> [Page]:
4) DRAMATIC IRONY ALERT – Tarantino LOVES dramatic irony. In fact, the bulk of his storytelling power comes from the impending doom tool and his use of dramatic irony. We see it in the first scene, when Tarantino reveals that there are, indeed, Jews under the floor. We know this but Hans Landa does not. Then later when Shosanna is called to lunch with the Germans, Hans shows up to talk with her. We know she’s the one who escaped the house that day. But Hans does not. We see it in the pub scene, where the Allies are posing as German soldiers. A German lieutenant starts asking probing questions. We know they’re not really Germans, but this German soldier does not. You’ll see some form of dramatic irony in almost all of Tarantino’s scenes.

5) Look for unique ways to stage your characters during dialogue – One of the most interesting scenes in the script occurs after the shootout at the pub. One of the Germans has survived and must negotiate with Lt. Aldo Raine (Brad Pitt) the life of Bridget von Hammersmark. The entirety of the scene occurs with us never seeing Aldo Raine. He’s upstairs, yelling down to the soldier the whole time. There’s something about Aldo’s disembodied voice that brings the scene to life.

6) The Red Herring – Another really cool thing Tarantino does is introduce red herrings into his scenes – people or things we assume will be relevant, but turn out not to be. You see this in the opening scene with the dairy farmer’s three beautiful daughters. As Hans approaches them, we’re terrified of what’s going to happen to them. Is he going to rape them? Is he going to let his men rape them? Will he use their lives to get the truth of the farmer? In the end, they weren’t relevant, but we feared they were. Tarantino is always looking for ways to build tension into his scenes and this tool is a sly way of doing so.

7) Reverse Save The Cat – Remember that just as a hero should have a “Save The Cat” moment, your bad guy should have a reverse-save-the-cat moment. Who doesn’t hate Hans after that opening scene where he orders half a dozen helpless Jews to be murdered underneath the floor?

8) Always look for different ways to say things – This is one of the easiest ways to spice up your dialogue. Just take a few moments and come up with a more unique way for your characters to say what they’re going to say. When Aldo Raine orders The Bear Jew to kill a German soldier, he doesn’t use the amateurish line: “Kill this asshole.” He says, “German wants to die for his country. Obliiiiige him.”

> [Work to complete]:
A - Could you rewrite the screenwriting notes from "4) DRAMATIC IRONY" to "of Tarantino’s scenes.", replacing "lunch" with "dinner"?
B - Can you give the rows from the line with "You are a computer-use" to the line with "Instruction: Open the xtuner folder" as a numbered list, skipping blank lines?

> [Provided data]:
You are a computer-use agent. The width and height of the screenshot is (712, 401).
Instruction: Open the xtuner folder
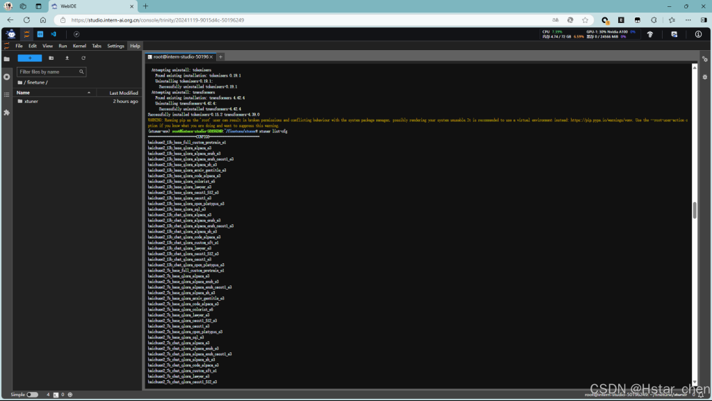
...
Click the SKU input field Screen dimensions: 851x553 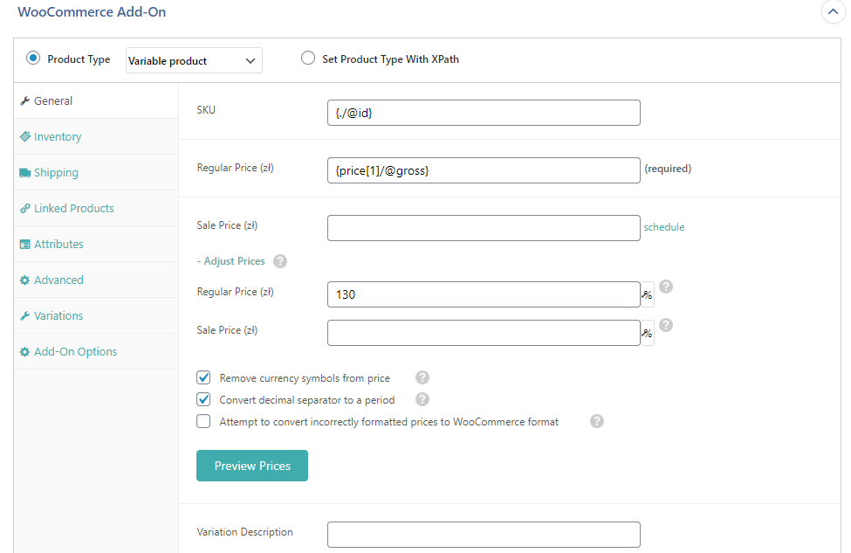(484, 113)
--
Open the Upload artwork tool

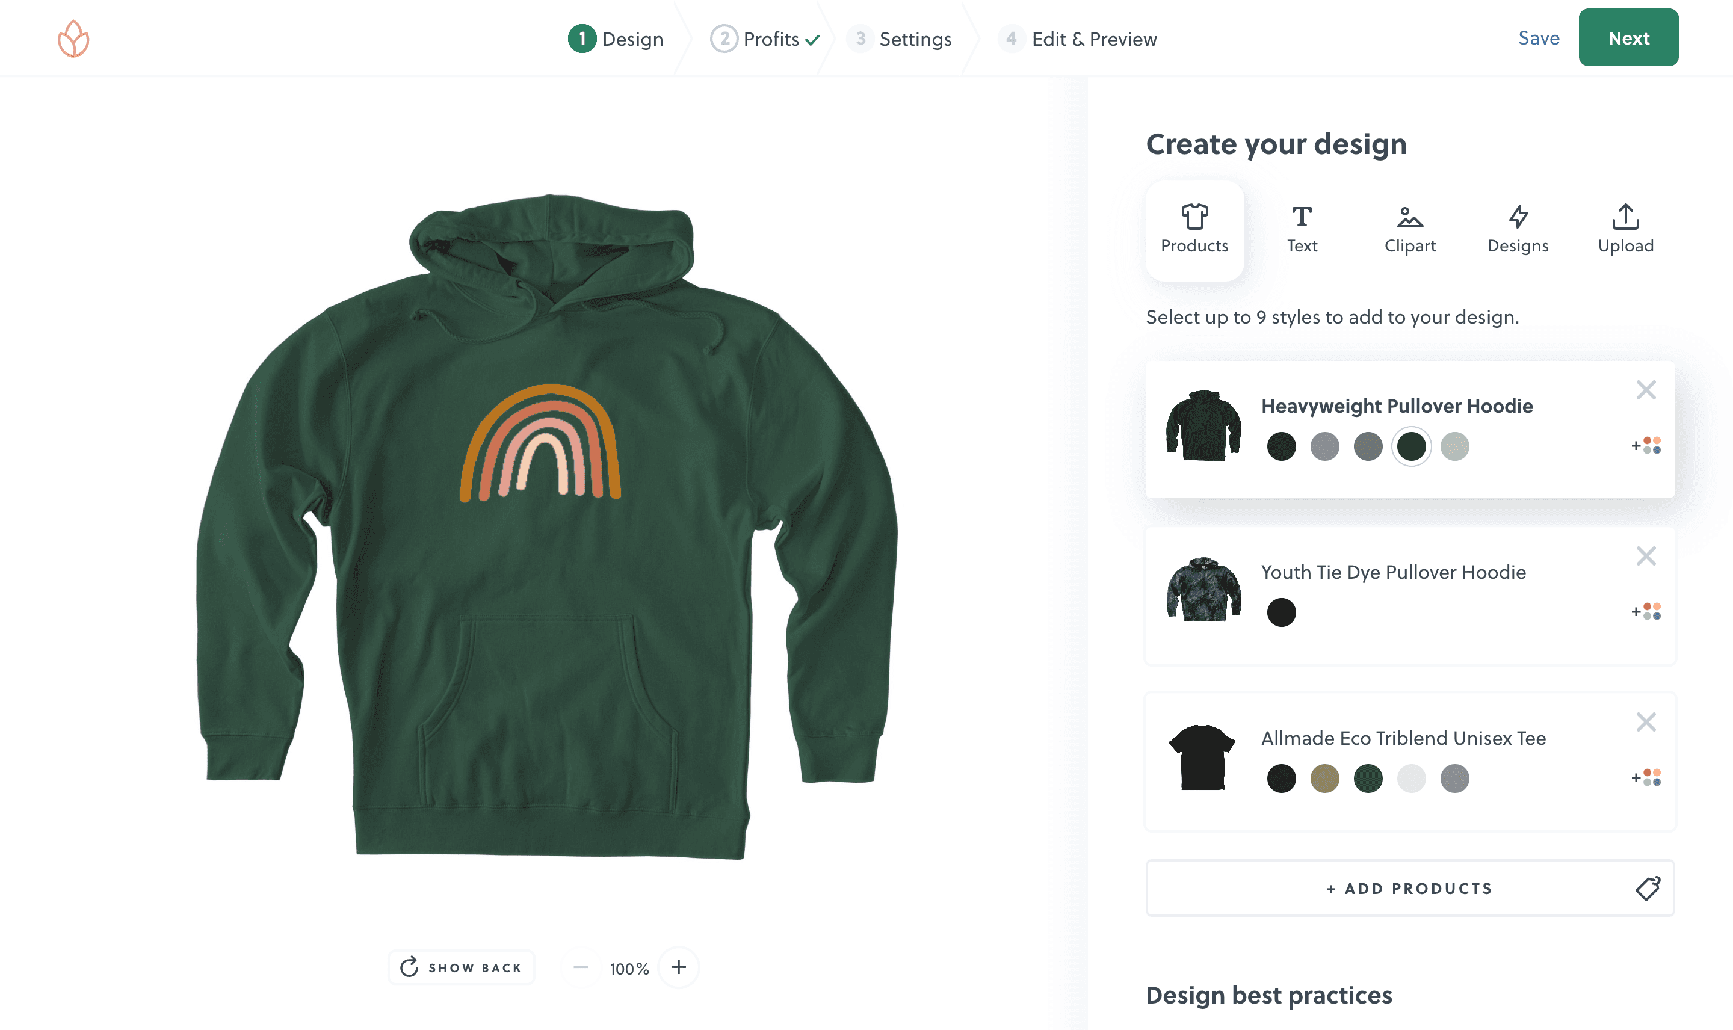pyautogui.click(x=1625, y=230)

> [Results]:
A -
4) DRAMATIC IRONY ALERT – Tarantino LOVES dramatic irony. In fact, the bulk of his storytelling power comes from the impending doom tool and his use of dramatic irony. We see it in the first scene, when Tarantino reveals that there are, indeed, Jews under the floor. We know this but Hans Landa does not. Then later when Shosanna is called to dinner with the Germans, Hans shows up to talk with her. We know she’s the one who escaped the house that day. But Hans does not. We see it in the pub scene, where the Allies are posing as German soldiers. A German lieutenant starts asking probing questions. We know they’re not really Germans, but this German soldier does not. You’ll see some form of dramatic irony in almost all of Tarantino’s scenes.

B -
1. You are a computer-use agent. The width and height of the screenshot is (712, 401).
2. Instruction: Open the xtuner folder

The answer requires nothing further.